>> begin The data

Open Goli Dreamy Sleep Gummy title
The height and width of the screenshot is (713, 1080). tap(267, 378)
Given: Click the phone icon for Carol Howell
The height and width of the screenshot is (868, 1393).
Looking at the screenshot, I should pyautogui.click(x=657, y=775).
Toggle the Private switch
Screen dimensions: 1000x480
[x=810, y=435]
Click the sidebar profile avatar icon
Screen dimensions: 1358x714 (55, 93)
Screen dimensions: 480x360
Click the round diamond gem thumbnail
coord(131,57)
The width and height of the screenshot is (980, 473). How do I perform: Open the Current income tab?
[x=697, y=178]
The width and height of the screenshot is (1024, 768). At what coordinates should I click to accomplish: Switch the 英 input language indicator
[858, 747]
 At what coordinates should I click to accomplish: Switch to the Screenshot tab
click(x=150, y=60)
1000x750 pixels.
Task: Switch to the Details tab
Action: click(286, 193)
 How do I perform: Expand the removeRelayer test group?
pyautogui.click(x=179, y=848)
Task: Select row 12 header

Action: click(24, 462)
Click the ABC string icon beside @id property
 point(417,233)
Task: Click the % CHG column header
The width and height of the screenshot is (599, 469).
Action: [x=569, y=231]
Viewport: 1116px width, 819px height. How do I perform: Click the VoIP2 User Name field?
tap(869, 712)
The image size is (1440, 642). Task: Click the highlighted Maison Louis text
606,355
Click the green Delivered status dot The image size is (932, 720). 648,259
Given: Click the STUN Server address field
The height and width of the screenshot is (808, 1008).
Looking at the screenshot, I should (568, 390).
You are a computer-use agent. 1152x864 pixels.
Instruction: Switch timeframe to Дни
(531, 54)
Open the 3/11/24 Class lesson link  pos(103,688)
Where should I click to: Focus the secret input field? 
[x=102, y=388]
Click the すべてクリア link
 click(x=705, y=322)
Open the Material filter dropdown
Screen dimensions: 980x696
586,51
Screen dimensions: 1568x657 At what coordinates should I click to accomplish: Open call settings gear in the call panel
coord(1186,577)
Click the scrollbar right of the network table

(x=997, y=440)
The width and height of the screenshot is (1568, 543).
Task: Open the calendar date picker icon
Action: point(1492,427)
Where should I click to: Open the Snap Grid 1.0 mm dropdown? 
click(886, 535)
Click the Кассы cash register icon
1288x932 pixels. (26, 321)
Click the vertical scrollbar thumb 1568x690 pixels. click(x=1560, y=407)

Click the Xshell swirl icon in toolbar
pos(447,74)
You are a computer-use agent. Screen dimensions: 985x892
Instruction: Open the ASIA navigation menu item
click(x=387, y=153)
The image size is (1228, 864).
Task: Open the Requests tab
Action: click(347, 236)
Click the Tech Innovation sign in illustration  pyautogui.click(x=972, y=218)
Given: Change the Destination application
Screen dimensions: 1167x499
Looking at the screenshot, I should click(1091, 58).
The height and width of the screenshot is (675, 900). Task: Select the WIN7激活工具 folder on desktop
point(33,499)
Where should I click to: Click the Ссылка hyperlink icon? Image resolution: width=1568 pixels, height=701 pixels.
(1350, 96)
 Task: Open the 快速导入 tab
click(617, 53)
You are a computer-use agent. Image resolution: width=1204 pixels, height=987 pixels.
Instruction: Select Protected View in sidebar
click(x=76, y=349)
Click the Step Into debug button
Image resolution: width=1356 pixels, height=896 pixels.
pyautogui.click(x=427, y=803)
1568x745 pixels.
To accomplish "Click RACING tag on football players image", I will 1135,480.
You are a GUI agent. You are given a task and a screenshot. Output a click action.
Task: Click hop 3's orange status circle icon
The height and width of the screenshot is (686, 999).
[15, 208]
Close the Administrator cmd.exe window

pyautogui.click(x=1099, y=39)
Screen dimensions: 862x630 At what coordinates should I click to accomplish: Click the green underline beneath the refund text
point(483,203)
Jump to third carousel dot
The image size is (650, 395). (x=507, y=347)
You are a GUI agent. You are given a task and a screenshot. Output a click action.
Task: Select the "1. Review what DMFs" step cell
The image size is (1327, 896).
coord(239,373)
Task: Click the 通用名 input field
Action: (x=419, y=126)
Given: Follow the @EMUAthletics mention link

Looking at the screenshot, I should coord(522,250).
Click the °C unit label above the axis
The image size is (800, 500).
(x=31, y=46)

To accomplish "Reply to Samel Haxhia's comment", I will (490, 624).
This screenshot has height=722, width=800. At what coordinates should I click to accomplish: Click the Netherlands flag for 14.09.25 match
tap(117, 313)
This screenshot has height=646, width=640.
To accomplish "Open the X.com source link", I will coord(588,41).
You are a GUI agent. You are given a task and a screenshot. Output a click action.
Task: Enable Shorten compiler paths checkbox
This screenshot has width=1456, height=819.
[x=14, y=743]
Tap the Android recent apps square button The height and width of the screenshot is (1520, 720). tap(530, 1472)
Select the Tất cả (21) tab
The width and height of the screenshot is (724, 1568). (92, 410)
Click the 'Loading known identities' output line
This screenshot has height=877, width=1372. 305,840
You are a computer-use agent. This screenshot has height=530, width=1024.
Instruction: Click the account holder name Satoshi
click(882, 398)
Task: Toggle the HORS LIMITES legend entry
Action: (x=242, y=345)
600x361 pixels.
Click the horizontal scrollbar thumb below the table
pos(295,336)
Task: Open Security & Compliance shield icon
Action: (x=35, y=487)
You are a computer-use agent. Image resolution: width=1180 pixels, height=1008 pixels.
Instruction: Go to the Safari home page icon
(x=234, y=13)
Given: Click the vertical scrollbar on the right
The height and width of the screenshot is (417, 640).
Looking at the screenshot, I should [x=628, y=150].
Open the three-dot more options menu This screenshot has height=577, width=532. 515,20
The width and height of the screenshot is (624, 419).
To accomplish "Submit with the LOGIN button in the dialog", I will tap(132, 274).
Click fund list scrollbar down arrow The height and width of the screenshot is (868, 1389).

>> end The data

The problem
Convert every line of the material above into a JSON array of strings, one string per line, and omit blank lines.

Solved exercise
[
  "Open Goli Dreamy Sleep Gummy title",
  "The height and width of the screenshot is (713, 1080). tap(267, 378)",
  "Given: Click the phone icon for Carol Howell",
  "The height and width of the screenshot is (868, 1393).",
  "Looking at the screenshot, I should pyautogui.click(x=657, y=775).",
  "Toggle the Private switch",
  "Screen dimensions: 1000x480",
  "[x=810, y=435]",
  "Click the sidebar profile avatar icon",
  "Screen dimensions: 1358x714 (55, 93)",
  "Screen dimensions: 480x360",
  "Click the round diamond gem thumbnail",
  "coord(131,57)",
  "The width and height of the screenshot is (980, 473). How do I perform: Open the Current income tab?",
  "[x=697, y=178]",
  "The width and height of the screenshot is (1024, 768). At what coordinates should I click to accomplish: Switch the 英 input language indicator",
  "[858, 747]",
  " At what coordinates should I click to accomplish: Switch to the Screenshot tab",
  "click(x=150, y=60)",
  "1000x750 pixels.",
  "Task: Switch to the Details tab",
  "Action: click(286, 193)",
  " How do I perform: Expand the removeRelayer test group?",
  "pyautogui.click(x=179, y=848)",
  "Task: Select row 12 header",
  "Action: click(24, 462)",
  "Click the ABC string icon beside @id property",
  " point(417,233)",
  "Task: Click the % CHG column header",
  "The width and height of the screenshot is (599, 469).",
  "Action: [x=569, y=231]",
  "Viewport: 1116px width, 819px height. How do I perform: Click the VoIP2 User Name field?",
  "tap(869, 712)",
  "The image size is (1440, 642). Task: Click the highlighted Maison Louis text",
  "606,355",
  "Click the green Delivered status dot The image size is (932, 720). 648,259",
  "Given: Click the STUN Server address field",
  "The height and width of the screenshot is (808, 1008).",
  "Looking at the screenshot, I should (568, 390).",
  "You are a computer-use agent. 1152x864 pixels.",
  "Instruction: Switch timeframe to Дни",
  "(531, 54)",
  "Open the 3/11/24 Class lesson link  pos(103,688)",
  "Where should I click to: Focus the secret input field? ",
  "[x=102, y=388]",
  "Click the すべてクリア link",
  " click(x=705, y=322)",
  "Open the Material filter dropdown",
  "Screen dimensions: 980x696",
  "586,51",
  "Screen dimensions: 1568x657 At what coordinates should I click to accomplish: Open call settings gear in the call panel",
  "coord(1186,577)",
  "Click the scrollbar right of the network table",
  "(x=997, y=440)",
  "The width and height of the screenshot is (1568, 543).",
  "Task: Open the calendar date picker icon",
  "Action: point(1492,427)",
  "Where should I click to: Open the Snap Grid 1.0 mm dropdown? ",
  "click(886, 535)",
  "Click the Кассы cash register icon",
  "1288x932 pixels. (26, 321)",
  "Click the vertical scrollbar thumb 1568x690 pixels. click(x=1560, y=407)",
  "Click the Xshell swirl icon in toolbar",
  "pos(447,74)",
  "You are a computer-use agent. Screen dimensions: 985x892",
  "Instruction: Open the ASIA navigation menu item",
  "click(x=387, y=153)",
  "The image size is (1228, 864).",
  "Task: Open the Requests tab",
  "Action: click(347, 236)",
  "Click the Tech Innovation sign in illustration  pyautogui.click(x=972, y=218)",
  "Given: Change the Destination application",
  "Screen dimensions: 1167x499",
  "Looking at the screenshot, I should click(1091, 58).",
  "The height and width of the screenshot is (675, 900). Task: Select the WIN7激活工具 folder on desktop",
  "point(33,499)",
  "Where should I click to: Click the Ссылка hyperlink icon? Image resolution: width=1568 pixels, height=701 pixels.",
  "(1350, 96)",
  " Task: Open the 快速导入 tab",
  "click(617, 53)",
  "You are a computer-use agent. Image resolution: width=1204 pixels, height=987 pixels.",
  "Instruction: Select Protected View in sidebar",
  "click(x=76, y=349)",
  "Click the Step Into debug button",
  "Image resolution: width=1356 pixels, height=896 pixels.",
  "pyautogui.click(x=427, y=803)",
  "1568x745 pixels.",
  "To accomplish \"Click RACING tag on football players image\", I will 1135,480.",
  "You are a GUI agent. You are given a task and a screenshot. Output a click action.",
  "Task: Click hop 3's orange status circle icon",
  "The height and width of the screenshot is (686, 999).",
  "[15, 208]",
  "Close the Administrator cmd.exe window",
  "pyautogui.click(x=1099, y=39)",
  "Screen dimensions: 862x630 At what coordinates should I click to accomplish: Click the green underline beneath the refund text",
  "point(483,203)",
  "Jump to third carousel dot",
  "The image size is (650, 395). (x=507, y=347)",
  "You are a GUI agent. You are given a task and a screenshot. Output a click action.",
  "Task: Select the \"1. Review what DMFs\" step cell",
  "The image size is (1327, 896).",
  "coord(239,373)",
  "Task: Click the 通用名 input field",
  "Action: (x=419, y=126)",
  "Given: Follow the @EMUAthletics mention link",
  "Looking at the screenshot, I should coord(522,250).",
  "Click the °C unit label above the axis",
  "The image size is (800, 500).",
  "(x=31, y=46)",
  "To accomplish \"Reply to Samel Haxhia's comment\", I will (490, 624).",
  "This screenshot has height=722, width=800. At what coordinates should I click to accomplish: Click the Netherlands flag for 14.09.25 match",
  "tap(117, 313)",
  "This screenshot has height=646, width=640.",
  "To accomplish \"Open the X.com source link\", I will coord(588,41).",
  "You are a GUI agent. You are given a task and a screenshot. Output a click action.",
  "Task: Enable Shorten compiler paths checkbox",
  "This screenshot has width=1456, height=819.",
  "[x=14, y=743]",
  "Tap the Android recent apps square button The height and width of the screenshot is (1520, 720). tap(530, 1472)",
  "Select the Tất cả (21) tab",
  "The width and height of the screenshot is (724, 1568). (92, 410)",
  "Click the 'Loading known identities' output line",
  "This screenshot has height=877, width=1372. 305,840",
  "You are a computer-use agent. This screenshot has height=530, width=1024.",
  "Instruction: Click the account holder name Satoshi",
  "click(882, 398)",
  "Task: Toggle the HORS LIMITES legend entry",
  "Action: (x=242, y=345)",
  "600x361 pixels.",
  "Click the horizontal scrollbar thumb below the table",
  "pos(295,336)",
  "Task: Open Security & Compliance shield icon",
  "Action: (x=35, y=487)",
  "You are a computer-use agent. Image resolution: width=1180 pixels, height=1008 pixels.",
  "Instruction: Go to the Safari home page icon",
  "(x=234, y=13)",
  "Given: Click the vertical scrollbar on the right",
  "The height and width of the screenshot is (417, 640).",
  "Looking at the screenshot, I should [x=628, y=150].",
  "Open the three-dot more options menu This screenshot has height=577, width=532. 515,20",
  "The width and height of the screenshot is (624, 419).",
  "To accomplish \"Submit with the LOGIN button in the dialog\", I will tap(132, 274).",
  "Click fund list scrollbar down arrow The height and width of the screenshot is (868, 1389)."
]